**Written task**: Rewrite the items below, swapping "particular element" for "specific element" wherever it appears and leaving everything else as it is.
-------- Input data --------
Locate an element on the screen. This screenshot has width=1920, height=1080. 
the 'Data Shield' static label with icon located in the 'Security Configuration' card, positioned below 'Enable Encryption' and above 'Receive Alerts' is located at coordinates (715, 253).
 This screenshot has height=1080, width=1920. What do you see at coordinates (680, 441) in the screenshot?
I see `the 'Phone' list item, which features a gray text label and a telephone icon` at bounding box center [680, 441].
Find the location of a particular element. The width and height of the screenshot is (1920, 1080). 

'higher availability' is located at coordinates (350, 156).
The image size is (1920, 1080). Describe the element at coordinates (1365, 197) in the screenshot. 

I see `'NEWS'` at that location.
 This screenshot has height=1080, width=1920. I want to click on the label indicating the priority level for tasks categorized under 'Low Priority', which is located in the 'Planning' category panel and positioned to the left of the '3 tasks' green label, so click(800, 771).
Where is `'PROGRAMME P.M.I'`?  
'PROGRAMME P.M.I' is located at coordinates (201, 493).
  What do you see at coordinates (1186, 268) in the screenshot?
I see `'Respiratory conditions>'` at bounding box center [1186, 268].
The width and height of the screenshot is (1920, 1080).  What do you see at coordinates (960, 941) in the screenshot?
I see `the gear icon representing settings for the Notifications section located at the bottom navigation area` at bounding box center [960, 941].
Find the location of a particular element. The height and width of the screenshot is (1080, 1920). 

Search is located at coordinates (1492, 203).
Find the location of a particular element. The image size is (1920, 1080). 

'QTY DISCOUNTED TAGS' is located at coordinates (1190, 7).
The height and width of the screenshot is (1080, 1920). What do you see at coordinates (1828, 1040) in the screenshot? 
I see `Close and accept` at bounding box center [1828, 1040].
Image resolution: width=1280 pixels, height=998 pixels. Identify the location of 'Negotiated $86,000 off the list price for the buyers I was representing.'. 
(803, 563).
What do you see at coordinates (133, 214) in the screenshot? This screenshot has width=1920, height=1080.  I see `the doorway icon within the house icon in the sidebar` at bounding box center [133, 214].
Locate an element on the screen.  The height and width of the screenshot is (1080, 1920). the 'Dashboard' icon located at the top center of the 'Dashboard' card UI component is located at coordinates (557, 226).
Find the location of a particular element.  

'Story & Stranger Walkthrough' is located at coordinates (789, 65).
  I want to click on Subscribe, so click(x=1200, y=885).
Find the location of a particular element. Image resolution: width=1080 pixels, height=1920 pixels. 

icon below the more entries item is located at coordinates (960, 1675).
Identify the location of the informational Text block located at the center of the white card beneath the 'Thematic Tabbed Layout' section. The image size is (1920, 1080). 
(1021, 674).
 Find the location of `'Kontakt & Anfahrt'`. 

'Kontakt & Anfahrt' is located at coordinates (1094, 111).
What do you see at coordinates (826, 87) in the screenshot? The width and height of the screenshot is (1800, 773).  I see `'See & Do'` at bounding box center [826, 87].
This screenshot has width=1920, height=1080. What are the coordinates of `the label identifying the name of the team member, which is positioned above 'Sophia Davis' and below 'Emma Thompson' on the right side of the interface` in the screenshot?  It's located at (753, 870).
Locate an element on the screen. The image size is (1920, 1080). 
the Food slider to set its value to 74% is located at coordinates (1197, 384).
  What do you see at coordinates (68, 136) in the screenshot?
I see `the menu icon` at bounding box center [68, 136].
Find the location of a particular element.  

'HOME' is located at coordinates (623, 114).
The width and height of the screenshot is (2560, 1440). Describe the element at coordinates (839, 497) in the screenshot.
--------
**Task result**:
Locate an element on the screen. This screenshot has width=1920, height=1080. 
the 'Data Shield' static label with icon located in the 'Security Configuration' card, positioned below 'Enable Encryption' and above 'Receive Alerts' is located at coordinates (715, 253).
 This screenshot has height=1080, width=1920. What do you see at coordinates (680, 441) in the screenshot?
I see `the 'Phone' list item, which features a gray text label and a telephone icon` at bounding box center [680, 441].
Find the location of a specific element. The width and height of the screenshot is (1920, 1080). 

'higher availability' is located at coordinates (350, 156).
The image size is (1920, 1080). Describe the element at coordinates (1365, 197) in the screenshot. 

I see `'NEWS'` at that location.
 This screenshot has height=1080, width=1920. I want to click on the label indicating the priority level for tasks categorized under 'Low Priority', which is located in the 'Planning' category panel and positioned to the left of the '3 tasks' green label, so click(800, 771).
Where is `'PROGRAMME P.M.I'`?  
'PROGRAMME P.M.I' is located at coordinates (201, 493).
  What do you see at coordinates (1186, 268) in the screenshot?
I see `'Respiratory conditions>'` at bounding box center [1186, 268].
The width and height of the screenshot is (1920, 1080).  What do you see at coordinates (960, 941) in the screenshot?
I see `the gear icon representing settings for the Notifications section located at the bottom navigation area` at bounding box center [960, 941].
Find the location of a specific element. The height and width of the screenshot is (1080, 1920). 

Search is located at coordinates (1492, 203).
Find the location of a specific element. The image size is (1920, 1080). 

'QTY DISCOUNTED TAGS' is located at coordinates (1190, 7).
The height and width of the screenshot is (1080, 1920). What do you see at coordinates (1828, 1040) in the screenshot? 
I see `Close and accept` at bounding box center [1828, 1040].
Image resolution: width=1280 pixels, height=998 pixels. Identify the location of 'Negotiated $86,000 off the list price for the buyers I was representing.'. 
(803, 563).
What do you see at coordinates (133, 214) in the screenshot? This screenshot has width=1920, height=1080.  I see `the doorway icon within the house icon in the sidebar` at bounding box center [133, 214].
Locate an element on the screen.  The height and width of the screenshot is (1080, 1920). the 'Dashboard' icon located at the top center of the 'Dashboard' card UI component is located at coordinates (557, 226).
Find the location of a specific element.  

'Story & Stranger Walkthrough' is located at coordinates (789, 65).
  I want to click on Subscribe, so click(x=1200, y=885).
Find the location of a specific element. Image resolution: width=1080 pixels, height=1920 pixels. 

icon below the more entries item is located at coordinates (960, 1675).
Identify the location of the informational Text block located at the center of the white card beneath the 'Thematic Tabbed Layout' section. The image size is (1920, 1080). 
(1021, 674).
 Find the location of `'Kontakt & Anfahrt'`. 

'Kontakt & Anfahrt' is located at coordinates (1094, 111).
What do you see at coordinates (826, 87) in the screenshot? The width and height of the screenshot is (1800, 773).  I see `'See & Do'` at bounding box center [826, 87].
This screenshot has width=1920, height=1080. What are the coordinates of `the label identifying the name of the team member, which is positioned above 'Sophia Davis' and below 'Emma Thompson' on the right side of the interface` in the screenshot?  It's located at (753, 870).
Locate an element on the screen. The image size is (1920, 1080). 
the Food slider to set its value to 74% is located at coordinates (1197, 384).
  What do you see at coordinates (68, 136) in the screenshot?
I see `the menu icon` at bounding box center [68, 136].
Find the location of a specific element.  

'HOME' is located at coordinates (623, 114).
The width and height of the screenshot is (2560, 1440). Describe the element at coordinates (839, 497) in the screenshot.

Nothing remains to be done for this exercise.